---- Provided information

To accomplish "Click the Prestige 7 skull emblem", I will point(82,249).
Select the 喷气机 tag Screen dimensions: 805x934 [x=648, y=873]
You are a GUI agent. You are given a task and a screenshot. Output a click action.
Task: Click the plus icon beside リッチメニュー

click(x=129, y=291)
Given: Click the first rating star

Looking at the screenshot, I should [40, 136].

--------
---- Provided information

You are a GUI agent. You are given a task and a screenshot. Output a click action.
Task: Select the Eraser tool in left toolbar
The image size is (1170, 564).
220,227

--------

| Brief |
Pull each line that includes the word "Select" out of the material above.

| Completed exercise |
Select the 喷气机 tag Screen dimensions: 805x934 [x=648, y=873]
Task: Select the Eraser tool in left toolbar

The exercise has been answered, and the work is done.